Friday, 27 May 2011

Stephen Fry's Magic Button

Stephen Fry, a British actor who also suffers from Bipolar Disorder (BD), spearheaded an excellent documentary on BD called “Secret Life of the Manic Depressive”.  It looked at BD from all angles: highs/lows, celebrity/commoner, young/old, moderate/severe, medicated/not, creative/sullen, etc.  I really felt he looked at the disorder unbiasedly which is a difficult thing to do in his position. He was an appropriate host since more people would pay attention to the documentary if it exemplified the trials and tribulations of a celebrity.  

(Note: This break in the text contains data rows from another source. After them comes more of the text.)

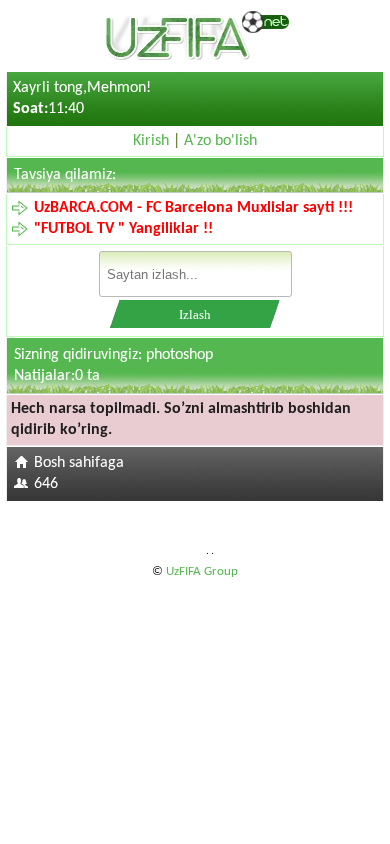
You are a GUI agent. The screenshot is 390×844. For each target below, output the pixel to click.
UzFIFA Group (202, 571)
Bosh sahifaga (79, 463)
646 (46, 484)
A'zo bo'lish (220, 141)
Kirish (151, 141)
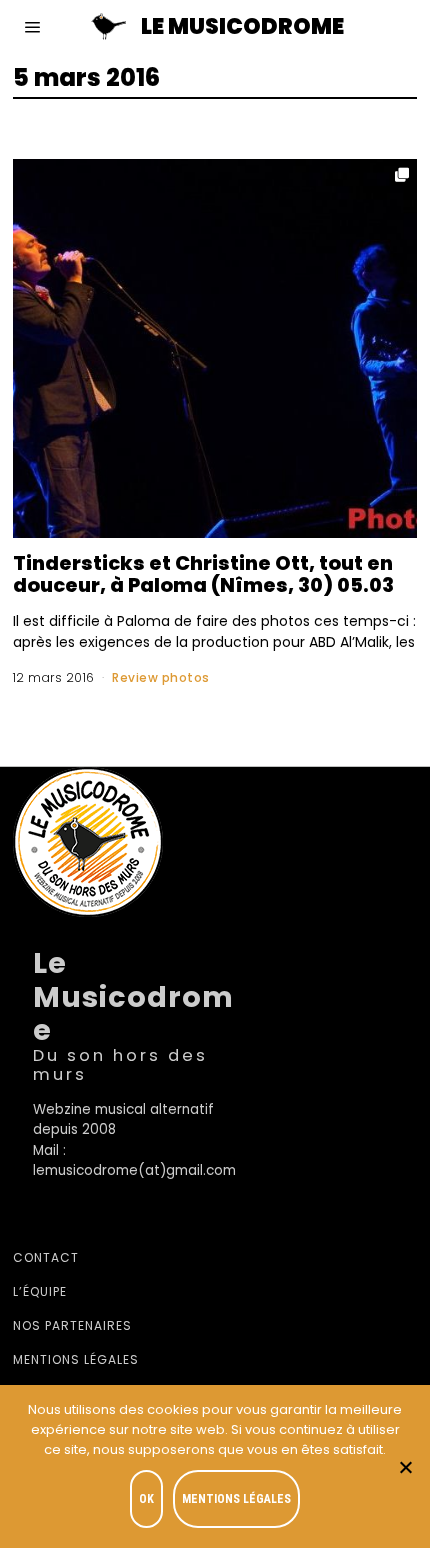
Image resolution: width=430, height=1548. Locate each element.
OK (146, 1499)
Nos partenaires (72, 1325)
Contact (46, 1257)
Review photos (161, 677)
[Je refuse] (405, 1467)
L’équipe (40, 1291)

The think that grabbed me about the doc was that the vast majority of people he interviewed in the documentary (about a dozen or so, I forget) who were afflicted with bipolar disorder essentially liked it.  He asked them  all the same question: If you could hit a magic button to make BD disappear would you?  Only 1 person said yes.  This person suffered severe paranoia and could barely leave the house and could not interact socially.  Everybody else interviewed loved their hypo-manias and manias despite how low their depressions were and what consequences their illness had brought them and their family.  They all said No. 
Ever since my most recent mixed episode/agitated depression I might have agreed with them, but now I hate having BD. The last episode was terrifying, debilitating, and embarrassing. Yes, yes, yes - where is this button you speak of Mr. Fry?  Looking back on how my near persistent irritability, my social deviancy and my weakness for drugs and alcohol have taken a negative impact on my life I fail to see joy in these things. I would have a M.Sc. degree now if it weren’t for BD. I truly believe that. 

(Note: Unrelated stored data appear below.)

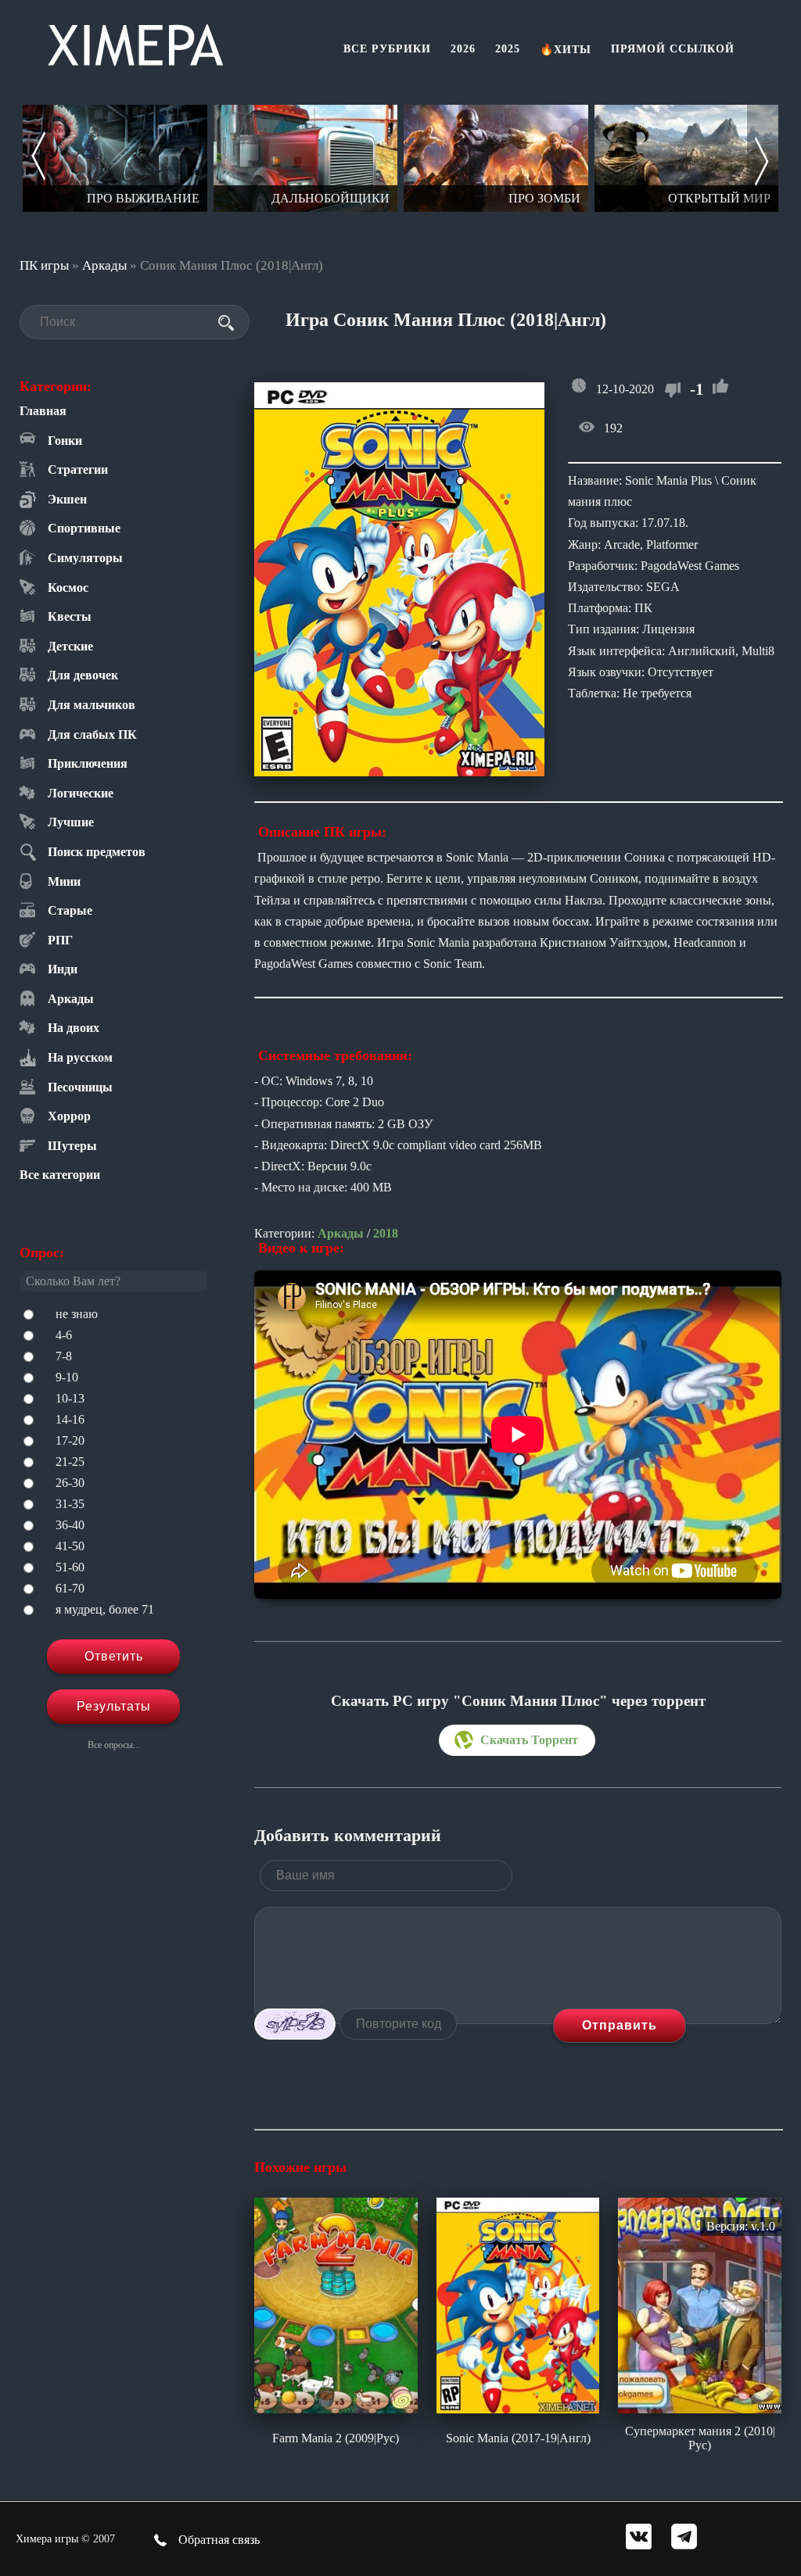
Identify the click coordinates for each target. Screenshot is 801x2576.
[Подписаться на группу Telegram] (684, 2538)
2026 (463, 49)
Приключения (88, 763)
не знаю (77, 1313)
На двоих (73, 1027)
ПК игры (44, 265)
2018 (385, 1233)
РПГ (60, 940)
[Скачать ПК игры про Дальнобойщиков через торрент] (115, 158)
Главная (43, 410)
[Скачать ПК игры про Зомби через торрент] (306, 158)
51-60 (70, 1567)
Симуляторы (85, 557)
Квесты (70, 616)
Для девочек (83, 675)
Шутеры (72, 1145)
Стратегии (78, 469)
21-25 (70, 1461)
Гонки (65, 440)
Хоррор (69, 1116)
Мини (64, 881)
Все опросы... (114, 1744)
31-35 (70, 1503)
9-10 (67, 1377)
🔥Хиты (565, 50)
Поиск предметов (96, 851)
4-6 (64, 1335)
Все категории (60, 1174)
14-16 (70, 1419)
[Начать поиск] (226, 323)
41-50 (70, 1546)
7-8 (64, 1356)
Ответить (113, 1656)
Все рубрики (387, 49)
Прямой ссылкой (673, 49)
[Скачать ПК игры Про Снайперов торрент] (686, 158)
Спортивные (84, 528)
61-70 (70, 1588)
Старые (70, 910)
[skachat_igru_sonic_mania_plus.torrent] (517, 1740)
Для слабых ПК (92, 734)
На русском (80, 1057)
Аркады (104, 265)
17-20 (70, 1440)
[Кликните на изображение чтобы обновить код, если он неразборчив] (295, 2024)
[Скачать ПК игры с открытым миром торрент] (496, 158)
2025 (507, 49)
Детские (70, 646)
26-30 (70, 1482)
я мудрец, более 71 (105, 1609)
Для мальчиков (91, 704)
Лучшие (71, 822)
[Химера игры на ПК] (135, 42)
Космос (68, 587)
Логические (80, 793)
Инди (62, 969)
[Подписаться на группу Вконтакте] (639, 2538)
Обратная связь (217, 2539)
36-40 (70, 1525)
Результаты (114, 1706)
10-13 (70, 1398)
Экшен (67, 499)
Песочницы (80, 1087)
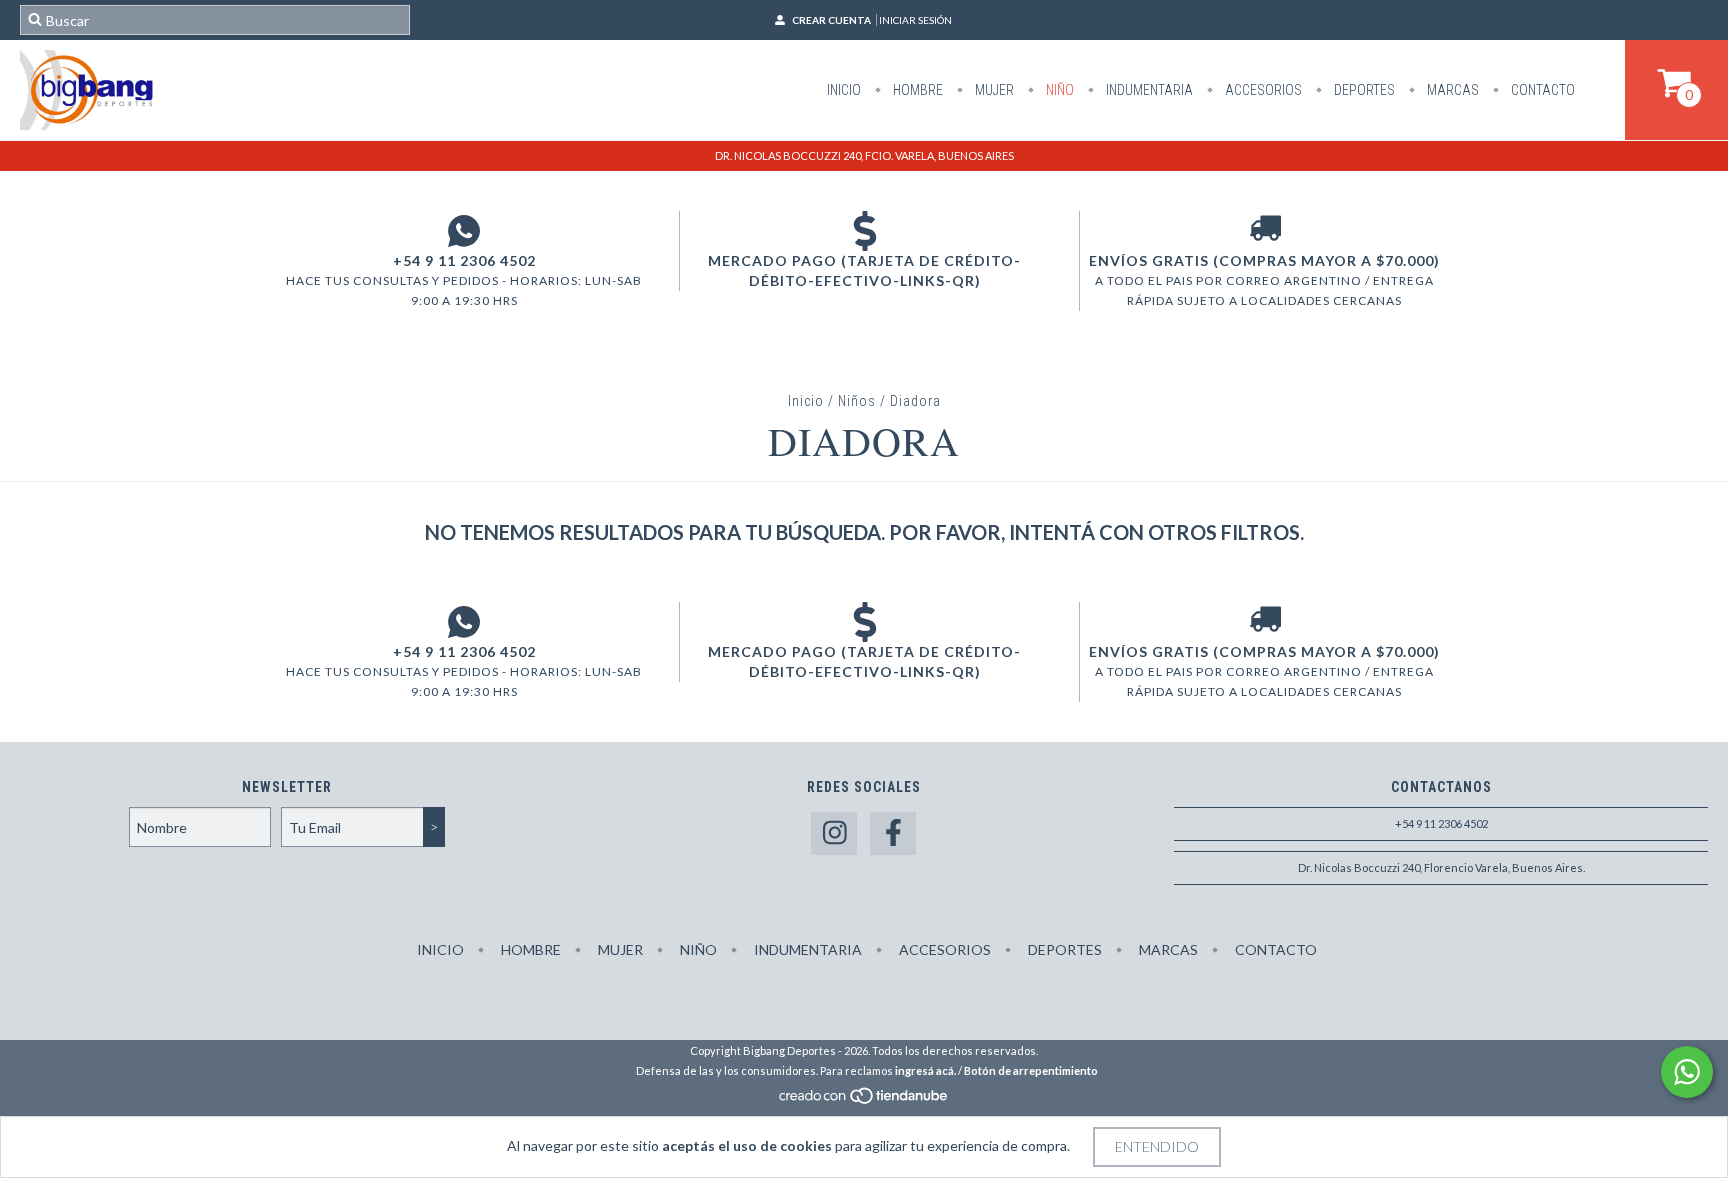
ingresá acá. (925, 1070)
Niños (857, 401)
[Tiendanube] (864, 1100)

Reflecting on my life I feel that it has caused more pain than joy.  All those people who refused to hit Mr. Fry’s magic button must have had great joy, inspiration and accomplishment brought to them during hypo-manias.  For example, the so called creativity fueled by their mental illness helps musicians and writers, but just an average Jane Doe like me, with no discernible creative talent to be fueled, can’t feel the joy it can bring.  Its wasted on me in a sense. Its more like putting premium petrol in a Ford Tempo when you could have a Ferrari instead (Don’t worry I love myself for who I am now and am not suicidal anymore).  
I’m no ferrari  like Kurt Cobain, Matthew Good, Edgar Allan Poe, Ernest Hemingway, Mark Twain, Isaac Newton, Catherine Zeta-Jones or Jean Claude Van Damn.  After more than 3 decades I would have hoped to notice my extra-ordinary talent by now but I draw a blank.  Unless I win ‘escort of the year’ or ‘blogger extraordinaire’ of course.  

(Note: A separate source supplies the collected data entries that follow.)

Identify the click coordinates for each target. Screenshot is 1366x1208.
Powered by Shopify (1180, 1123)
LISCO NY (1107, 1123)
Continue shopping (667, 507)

I’ve included a clip from youtube.  I can not take credit for it but I think this video collage of celebrities with BD fits in nicely here. I’d like to end on an upbeat note.
On a side note, the basis for the video was taken from WIkipedia and of course the actual diagnosis of historical figures is debatable, but I would be digressing from my point, its a topic for another blog.